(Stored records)
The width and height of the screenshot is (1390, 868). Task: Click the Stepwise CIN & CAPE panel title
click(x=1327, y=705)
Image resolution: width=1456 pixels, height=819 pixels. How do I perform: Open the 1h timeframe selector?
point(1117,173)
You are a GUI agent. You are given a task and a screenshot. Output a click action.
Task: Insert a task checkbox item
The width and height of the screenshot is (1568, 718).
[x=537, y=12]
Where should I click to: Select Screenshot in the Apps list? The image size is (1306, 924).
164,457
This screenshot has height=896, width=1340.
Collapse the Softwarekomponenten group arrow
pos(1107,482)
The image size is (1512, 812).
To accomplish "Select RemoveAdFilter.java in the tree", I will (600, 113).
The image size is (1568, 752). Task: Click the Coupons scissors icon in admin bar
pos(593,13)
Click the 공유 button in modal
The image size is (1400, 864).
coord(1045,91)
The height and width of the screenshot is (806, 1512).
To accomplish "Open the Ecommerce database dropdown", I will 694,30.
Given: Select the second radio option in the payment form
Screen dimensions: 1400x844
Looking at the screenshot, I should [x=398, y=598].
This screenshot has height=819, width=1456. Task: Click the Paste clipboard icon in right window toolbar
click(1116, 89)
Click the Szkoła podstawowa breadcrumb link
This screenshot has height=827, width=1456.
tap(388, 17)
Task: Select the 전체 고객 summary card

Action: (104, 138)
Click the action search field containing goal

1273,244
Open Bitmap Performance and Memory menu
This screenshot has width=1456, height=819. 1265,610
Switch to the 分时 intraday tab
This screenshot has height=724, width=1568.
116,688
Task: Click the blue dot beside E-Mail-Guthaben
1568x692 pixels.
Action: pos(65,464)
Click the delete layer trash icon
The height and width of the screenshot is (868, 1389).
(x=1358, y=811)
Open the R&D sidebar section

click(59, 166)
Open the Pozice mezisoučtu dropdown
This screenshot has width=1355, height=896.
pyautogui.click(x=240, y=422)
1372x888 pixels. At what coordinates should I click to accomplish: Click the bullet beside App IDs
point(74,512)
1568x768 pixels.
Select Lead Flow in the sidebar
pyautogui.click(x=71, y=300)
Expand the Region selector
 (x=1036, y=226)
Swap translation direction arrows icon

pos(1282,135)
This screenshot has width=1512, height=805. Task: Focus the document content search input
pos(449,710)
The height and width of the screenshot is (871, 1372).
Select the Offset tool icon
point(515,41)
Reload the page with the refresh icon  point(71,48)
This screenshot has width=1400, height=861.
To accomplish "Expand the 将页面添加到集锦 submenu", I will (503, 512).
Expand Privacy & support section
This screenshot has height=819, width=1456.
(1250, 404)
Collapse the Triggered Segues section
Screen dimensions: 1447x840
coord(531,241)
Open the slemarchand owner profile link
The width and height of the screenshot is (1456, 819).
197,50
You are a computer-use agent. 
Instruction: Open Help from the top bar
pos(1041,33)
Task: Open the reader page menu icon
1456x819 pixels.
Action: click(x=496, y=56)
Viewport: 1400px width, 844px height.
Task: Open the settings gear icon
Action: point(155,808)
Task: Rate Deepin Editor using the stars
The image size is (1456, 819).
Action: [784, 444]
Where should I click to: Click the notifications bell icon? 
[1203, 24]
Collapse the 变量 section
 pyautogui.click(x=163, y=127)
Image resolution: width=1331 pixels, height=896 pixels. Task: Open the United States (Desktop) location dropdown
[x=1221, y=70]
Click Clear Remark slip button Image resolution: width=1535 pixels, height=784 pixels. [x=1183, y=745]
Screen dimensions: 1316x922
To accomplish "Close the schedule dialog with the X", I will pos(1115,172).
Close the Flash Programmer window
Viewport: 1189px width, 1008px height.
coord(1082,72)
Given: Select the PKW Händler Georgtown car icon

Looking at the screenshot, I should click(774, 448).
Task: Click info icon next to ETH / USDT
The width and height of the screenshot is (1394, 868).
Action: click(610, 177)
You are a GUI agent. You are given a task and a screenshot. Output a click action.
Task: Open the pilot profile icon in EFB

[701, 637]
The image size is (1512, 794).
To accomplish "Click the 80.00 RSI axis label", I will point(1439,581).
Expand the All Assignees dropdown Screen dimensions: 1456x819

ASSIGNMENT
Output all of the entries without altering a single word.

SOLVED EXERCISE
The width and height of the screenshot is (1390, 868). Task: Click the Stepwise CIN & CAPE panel title
click(x=1327, y=705)
Image resolution: width=1456 pixels, height=819 pixels. How do I perform: Open the 1h timeframe selector?
point(1117,173)
You are a GUI agent. You are given a task and a screenshot. Output a click action.
Task: Insert a task checkbox item
The width and height of the screenshot is (1568, 718).
[x=537, y=12]
Where should I click to: Select Screenshot in the Apps list? The image size is (1306, 924).
164,457
This screenshot has height=896, width=1340.
Collapse the Softwarekomponenten group arrow
pos(1107,482)
The image size is (1512, 812).
To accomplish "Select RemoveAdFilter.java in the tree", I will (600, 113).
The image size is (1568, 752). Task: Click the Coupons scissors icon in admin bar
pos(593,13)
Click the 공유 button in modal
The image size is (1400, 864).
coord(1045,91)
The height and width of the screenshot is (806, 1512).
To accomplish "Open the Ecommerce database dropdown", I will 694,30.
Given: Select the second radio option in the payment form
Screen dimensions: 1400x844
Looking at the screenshot, I should [x=398, y=598].
This screenshot has height=819, width=1456. Task: Click the Paste clipboard icon in right window toolbar
click(1116, 89)
Click the Szkoła podstawowa breadcrumb link
This screenshot has height=827, width=1456.
tap(388, 17)
Task: Select the 전체 고객 summary card

Action: (104, 138)
Click the action search field containing goal

1273,244
Open Bitmap Performance and Memory menu
This screenshot has width=1456, height=819. 1265,610
Switch to the 分时 intraday tab
This screenshot has height=724, width=1568.
116,688
Task: Click the blue dot beside E-Mail-Guthaben
1568x692 pixels.
Action: pos(65,464)
Click the delete layer trash icon
The height and width of the screenshot is (868, 1389).
(x=1358, y=811)
Open the R&D sidebar section

click(59, 166)
Open the Pozice mezisoučtu dropdown
This screenshot has width=1355, height=896.
pyautogui.click(x=240, y=422)
1372x888 pixels. At what coordinates should I click to accomplish: Click the bullet beside App IDs
point(74,512)
1568x768 pixels.
Select Lead Flow in the sidebar
pyautogui.click(x=71, y=300)
Expand the Region selector
 (x=1036, y=226)
Swap translation direction arrows icon

pos(1282,135)
This screenshot has width=1512, height=805. Task: Focus the document content search input
pos(449,710)
The height and width of the screenshot is (871, 1372).
Select the Offset tool icon
point(515,41)
Reload the page with the refresh icon  point(71,48)
This screenshot has width=1400, height=861.
To accomplish "Expand the 将页面添加到集锦 submenu", I will (503, 512).
Expand Privacy & support section
This screenshot has height=819, width=1456.
(1250, 404)
Collapse the Triggered Segues section
Screen dimensions: 1447x840
coord(531,241)
Open the slemarchand owner profile link
The width and height of the screenshot is (1456, 819).
197,50
You are a computer-use agent. 
Instruction: Open Help from the top bar
pos(1041,33)
Task: Open the reader page menu icon
1456x819 pixels.
Action: click(x=496, y=56)
Viewport: 1400px width, 844px height.
Task: Open the settings gear icon
Action: point(155,808)
Task: Rate Deepin Editor using the stars
The image size is (1456, 819).
Action: [784, 444]
Where should I click to: Click the notifications bell icon? 
[1203, 24]
Collapse the 变量 section
 pyautogui.click(x=163, y=127)
Image resolution: width=1331 pixels, height=896 pixels. Task: Open the United States (Desktop) location dropdown
[x=1221, y=70]
Click Clear Remark slip button Image resolution: width=1535 pixels, height=784 pixels. [x=1183, y=745]
Screen dimensions: 1316x922
To accomplish "Close the schedule dialog with the X", I will pos(1115,172).
Close the Flash Programmer window
Viewport: 1189px width, 1008px height.
coord(1082,72)
Given: Select the PKW Händler Georgtown car icon

Looking at the screenshot, I should click(774, 448).
Task: Click info icon next to ETH / USDT
The width and height of the screenshot is (1394, 868).
Action: click(610, 177)
You are a GUI agent. You are given a task and a screenshot. Output a click action.
Task: Open the pilot profile icon in EFB

[701, 637]
The image size is (1512, 794).
To accomplish "Click the 80.00 RSI axis label", I will point(1439,581).
Expand the All Assignees dropdown Screen dimensions: 1456x819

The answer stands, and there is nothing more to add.